The poster reminds me of the movie, An Affair to Remember, with Deborah Kerr and Mr. Suave, Cary Grant. It represents an era when good service was the norm and casual dress didn’t mean sweatpants. When Americans were welcome in every corner of the world, except maybe the U.S.S.R. and Cuba.

The poster depicts couples on a romantic beach outing with the ship moored in the background. Aside from the beautiful artistry, the elegantly casual attire of the picnickers grabbed my attention. Two of men are in sportcoats, the women in dresses or capri pants.

My practical side asks, “Who would dress like that to sit on the beach?” 

The poster, printed in 1961, when most women still wore girdles and wouldn’t be caught dead in public wearing rollers in their hair, depicts a time when packing for a trip meant steamer trunks, train cases and hatboxes, not a carry-on that fits in the overhead bin.

I have a friend who takes several cruises a year. (Hola, AC!) I’ve only been on two, both to the Caribbean, ages ago.

Accompanied by my aunt, uncle and cousin, I went on my first cruise in the mid-seventies. I wish I could say I looked as elegant as the people in the poster, but to my credit, I did manage to fit everything into one suitcase.

My aunt is an excellent seamstress. She and my uncle always wore matching his and her shirts she’d sewn. The dress code for the ship’s dining room for the dinner seating required that men wear sportcoats, women in dressy pantsuits or dresses.

The Captain’s Dinner was the night everyone dressed their best.

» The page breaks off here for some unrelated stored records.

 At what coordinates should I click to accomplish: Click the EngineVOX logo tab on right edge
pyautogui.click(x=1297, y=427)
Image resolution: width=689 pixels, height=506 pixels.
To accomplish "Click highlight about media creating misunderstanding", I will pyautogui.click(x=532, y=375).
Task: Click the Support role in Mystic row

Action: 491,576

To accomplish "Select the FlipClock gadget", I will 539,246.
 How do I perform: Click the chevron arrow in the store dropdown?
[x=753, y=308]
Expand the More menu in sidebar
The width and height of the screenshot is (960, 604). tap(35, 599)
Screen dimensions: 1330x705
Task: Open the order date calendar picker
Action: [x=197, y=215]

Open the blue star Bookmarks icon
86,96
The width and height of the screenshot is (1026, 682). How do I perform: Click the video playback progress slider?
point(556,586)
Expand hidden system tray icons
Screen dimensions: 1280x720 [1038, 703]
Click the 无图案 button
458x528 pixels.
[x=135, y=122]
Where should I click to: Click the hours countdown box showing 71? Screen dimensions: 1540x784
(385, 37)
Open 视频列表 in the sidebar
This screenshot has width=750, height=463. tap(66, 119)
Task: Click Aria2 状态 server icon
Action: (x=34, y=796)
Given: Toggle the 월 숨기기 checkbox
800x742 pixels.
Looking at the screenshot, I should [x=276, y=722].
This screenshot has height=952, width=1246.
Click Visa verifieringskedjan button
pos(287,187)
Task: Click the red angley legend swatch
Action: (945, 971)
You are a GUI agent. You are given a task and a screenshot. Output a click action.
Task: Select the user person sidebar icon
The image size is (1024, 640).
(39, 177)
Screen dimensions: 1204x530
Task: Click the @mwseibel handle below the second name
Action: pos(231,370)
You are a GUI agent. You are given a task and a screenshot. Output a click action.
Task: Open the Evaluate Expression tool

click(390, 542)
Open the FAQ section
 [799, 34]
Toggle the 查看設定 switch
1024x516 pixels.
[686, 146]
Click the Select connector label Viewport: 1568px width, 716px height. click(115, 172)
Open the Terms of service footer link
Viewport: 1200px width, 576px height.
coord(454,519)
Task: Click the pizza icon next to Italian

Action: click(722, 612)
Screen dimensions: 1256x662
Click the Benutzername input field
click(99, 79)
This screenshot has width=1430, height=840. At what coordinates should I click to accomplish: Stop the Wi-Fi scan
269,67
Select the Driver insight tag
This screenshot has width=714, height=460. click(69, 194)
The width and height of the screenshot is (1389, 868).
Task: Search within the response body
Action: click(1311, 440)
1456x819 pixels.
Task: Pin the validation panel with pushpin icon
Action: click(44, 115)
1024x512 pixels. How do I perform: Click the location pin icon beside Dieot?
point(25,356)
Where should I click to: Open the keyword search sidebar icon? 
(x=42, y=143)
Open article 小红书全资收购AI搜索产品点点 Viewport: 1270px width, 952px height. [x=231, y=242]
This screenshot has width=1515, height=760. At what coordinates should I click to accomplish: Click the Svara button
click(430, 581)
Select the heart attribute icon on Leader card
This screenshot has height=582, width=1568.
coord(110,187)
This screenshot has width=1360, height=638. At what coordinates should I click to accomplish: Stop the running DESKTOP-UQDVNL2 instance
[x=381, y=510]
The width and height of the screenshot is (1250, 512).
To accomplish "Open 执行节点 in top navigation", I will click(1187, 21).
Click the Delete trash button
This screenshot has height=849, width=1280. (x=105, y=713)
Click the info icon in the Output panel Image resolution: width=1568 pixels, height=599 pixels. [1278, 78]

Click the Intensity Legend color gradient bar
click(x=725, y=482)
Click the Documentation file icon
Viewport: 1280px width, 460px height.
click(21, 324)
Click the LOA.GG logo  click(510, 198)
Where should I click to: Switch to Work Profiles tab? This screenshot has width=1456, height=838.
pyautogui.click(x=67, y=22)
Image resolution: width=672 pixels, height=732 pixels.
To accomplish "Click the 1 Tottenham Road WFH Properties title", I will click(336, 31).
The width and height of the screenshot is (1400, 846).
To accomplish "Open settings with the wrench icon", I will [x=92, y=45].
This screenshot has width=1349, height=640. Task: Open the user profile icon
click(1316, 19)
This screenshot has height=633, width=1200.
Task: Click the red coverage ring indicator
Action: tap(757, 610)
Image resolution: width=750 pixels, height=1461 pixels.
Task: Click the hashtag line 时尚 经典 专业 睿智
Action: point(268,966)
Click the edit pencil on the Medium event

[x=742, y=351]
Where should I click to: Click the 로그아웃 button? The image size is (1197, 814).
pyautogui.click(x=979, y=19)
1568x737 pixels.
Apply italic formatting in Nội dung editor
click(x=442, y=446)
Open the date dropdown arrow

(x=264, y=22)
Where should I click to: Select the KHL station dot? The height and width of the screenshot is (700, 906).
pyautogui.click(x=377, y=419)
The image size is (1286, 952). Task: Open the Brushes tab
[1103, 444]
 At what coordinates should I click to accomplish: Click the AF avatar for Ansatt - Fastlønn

Like most girls my age, I was picky about my clothes. I had planned to wear a long, pale yellow dress I’d made to the Captain’s Dinner. However, my aunt insisted I wear a dress she’d made for me. Not a problem until I discovered that she’d made a dress for herself from the same fabric and matching shirts for my cousin and uncle.

Standing together, the four of us resembled a sofa.

Embarrassed doesn’t begin to describe how I felt. I was at that awkward age, a seventh-grader, who didn’t want to draw attention to herself. As we made our way from the cabin to the dining room, we garnered lots of comments. 

And worse, instead of being whisked away to our table, we had to wait in line with the other passengers, none of whom wore matching outfits, to get our picture taken with the captain by the ship’s photographer. (No, I’m not posting the pic.)

I remember a girl my age staring at me with a smug smile on her face.  

My aunt, who’s like a second mother to me, has a very special place in my heart. I wouldn’t think of saying no to her. And although I endured remarks about matching outfits for the rest of the cruise, I had a great time. As a young foodie-in-training, the best part about the trip was the fabulous food. I tried things I’d never had before, like hearts of palm salad, baba au rhum cake and lobster thermidor.   

Have you ever been on a cruise? What’s your idea of a great vacation?